## Your assignment:
Please reproduce the full set of data below exactly.

## Data to process:

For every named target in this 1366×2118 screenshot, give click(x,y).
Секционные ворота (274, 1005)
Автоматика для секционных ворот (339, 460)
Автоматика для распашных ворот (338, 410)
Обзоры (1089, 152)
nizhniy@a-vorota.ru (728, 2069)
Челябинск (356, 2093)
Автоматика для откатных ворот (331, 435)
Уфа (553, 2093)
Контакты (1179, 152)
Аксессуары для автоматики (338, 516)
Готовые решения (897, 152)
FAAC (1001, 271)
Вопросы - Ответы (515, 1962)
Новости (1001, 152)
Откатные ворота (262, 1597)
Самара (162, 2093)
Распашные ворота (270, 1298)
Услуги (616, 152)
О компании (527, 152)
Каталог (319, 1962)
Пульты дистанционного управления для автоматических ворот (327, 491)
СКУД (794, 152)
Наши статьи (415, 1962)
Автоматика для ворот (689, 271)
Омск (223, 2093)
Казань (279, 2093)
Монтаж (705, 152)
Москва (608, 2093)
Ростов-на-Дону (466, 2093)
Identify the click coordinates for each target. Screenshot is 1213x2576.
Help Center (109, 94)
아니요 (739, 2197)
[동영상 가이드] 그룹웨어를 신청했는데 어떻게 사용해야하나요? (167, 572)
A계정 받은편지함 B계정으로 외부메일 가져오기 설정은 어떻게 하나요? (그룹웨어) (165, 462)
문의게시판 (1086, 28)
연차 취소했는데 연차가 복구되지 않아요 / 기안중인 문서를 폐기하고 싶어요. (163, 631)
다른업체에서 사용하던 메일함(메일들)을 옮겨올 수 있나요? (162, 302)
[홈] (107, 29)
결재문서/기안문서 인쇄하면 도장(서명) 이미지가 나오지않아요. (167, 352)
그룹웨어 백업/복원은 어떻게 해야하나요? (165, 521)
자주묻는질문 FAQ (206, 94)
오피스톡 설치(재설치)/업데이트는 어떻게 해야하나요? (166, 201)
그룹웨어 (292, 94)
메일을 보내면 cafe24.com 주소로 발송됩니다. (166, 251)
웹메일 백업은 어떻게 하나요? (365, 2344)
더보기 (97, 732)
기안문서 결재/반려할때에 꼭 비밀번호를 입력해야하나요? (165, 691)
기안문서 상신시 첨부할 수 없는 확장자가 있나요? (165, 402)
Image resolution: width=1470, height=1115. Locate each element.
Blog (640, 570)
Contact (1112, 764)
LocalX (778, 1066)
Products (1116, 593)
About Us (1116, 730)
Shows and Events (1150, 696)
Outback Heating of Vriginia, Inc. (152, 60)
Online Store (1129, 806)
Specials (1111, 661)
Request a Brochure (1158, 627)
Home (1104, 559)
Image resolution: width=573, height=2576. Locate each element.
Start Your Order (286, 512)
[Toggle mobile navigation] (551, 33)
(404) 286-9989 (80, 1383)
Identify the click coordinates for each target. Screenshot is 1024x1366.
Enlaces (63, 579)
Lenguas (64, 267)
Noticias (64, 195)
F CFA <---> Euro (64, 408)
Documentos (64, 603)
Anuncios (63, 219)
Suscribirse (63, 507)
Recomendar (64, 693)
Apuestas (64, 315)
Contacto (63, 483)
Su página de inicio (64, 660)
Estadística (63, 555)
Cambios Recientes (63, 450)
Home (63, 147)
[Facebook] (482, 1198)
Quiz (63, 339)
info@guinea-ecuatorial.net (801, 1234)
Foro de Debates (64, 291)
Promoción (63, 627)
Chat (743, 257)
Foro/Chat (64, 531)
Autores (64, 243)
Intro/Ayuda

## Result of this task:
For every named target in this 1366×2118 screenshot, give click(x,y).
Секционные ворота (274, 1005)
Автоматика для секционных ворот (339, 460)
Автоматика для распашных ворот (338, 410)
Обзоры (1089, 152)
nizhniy@a-vorota.ru (728, 2069)
Челябинск (356, 2093)
Автоматика для откатных ворот (331, 435)
Уфа (553, 2093)
Контакты (1179, 152)
Аксессуары для автоматики (338, 516)
Готовые решения (897, 152)
FAAC (1001, 271)
Вопросы - Ответы (515, 1962)
Новости (1001, 152)
Откатные ворота (262, 1597)
Самара (162, 2093)
Распашные ворота (270, 1298)
Услуги (616, 152)
О компании (527, 152)
Каталог (319, 1962)
Пульты дистанционного управления для автоматических ворот (327, 491)
СКУД (794, 152)
Наши статьи (415, 1962)
Автоматика для ворот (689, 271)
Омск (223, 2093)
Казань (279, 2093)
Монтаж (705, 152)
Москва (608, 2093)
Ростов-на-Дону (466, 2093)
Identify the click coordinates for each target. Screenshot is 1213x2576.
Help Center (109, 94)
아니요 (739, 2197)
[동영상 가이드] 그룹웨어를 신청했는데 어떻게 사용해야하나요? (167, 572)
A계정 받은편지함 B계정으로 외부메일 가져오기 설정은 어떻게 하나요? (그룹웨어) (165, 462)
문의게시판 (1086, 28)
연차 취소했는데 연차가 복구되지 않아요 / 기안중인 문서를 폐기하고 싶어요. (163, 631)
다른업체에서 사용하던 메일함(메일들)을 옮겨올 수 있나요? (162, 302)
[홈] (107, 29)
결재문서/기안문서 인쇄하면 도장(서명) 이미지가 나오지않아요. (167, 352)
그룹웨어 백업/복원은 어떻게 해야하나요? (165, 521)
자주묻는질문 FAQ (206, 94)
오피스톡 설치(재설치)/업데이트는 어떻게 해야하나요? (166, 201)
그룹웨어 (292, 94)
메일을 보내면 cafe24.com 주소로 발송됩니다. (166, 251)
웹메일 백업은 어떻게 하나요? (365, 2344)
더보기 (97, 732)
기안문서 결재/반려할때에 꼭 비밀번호를 입력해야하나요? (165, 691)
기안문서 상신시 첨부할 수 없는 확장자가 있나요? (165, 402)
Image resolution: width=1470, height=1115. Locate each element.
Blog (640, 570)
Contact (1112, 764)
LocalX (778, 1066)
Products (1116, 593)
About Us (1116, 730)
Shows and Events (1150, 696)
Outback Heating of Vriginia, Inc. (152, 60)
Online Store (1129, 806)
Specials (1111, 661)
Request a Brochure (1158, 627)
Home (1104, 559)
Image resolution: width=573, height=2576. Locate each element.
Start Your Order (286, 512)
[Toggle mobile navigation] (551, 33)
(404) 286-9989 (80, 1383)
Identify the click coordinates for each target. Screenshot is 1024x1366.
Enlaces (63, 579)
Lenguas (64, 267)
Noticias (64, 195)
F CFA <---> Euro (64, 408)
Documentos (64, 603)
Anuncios (63, 219)
Suscribirse (63, 507)
Recomendar (64, 693)
Apuestas (64, 315)
Contacto (63, 483)
Su página de inicio (64, 660)
Estadística (63, 555)
Cambios Recientes (63, 450)
Home (63, 147)
[Facebook] (482, 1198)
Quiz (63, 339)
info@guinea-ecuatorial.net (801, 1234)
Foro de Debates (64, 291)
Promoción (63, 627)
Chat (743, 257)
Foro/Chat (64, 531)
Autores (64, 243)
Intro/Ayuda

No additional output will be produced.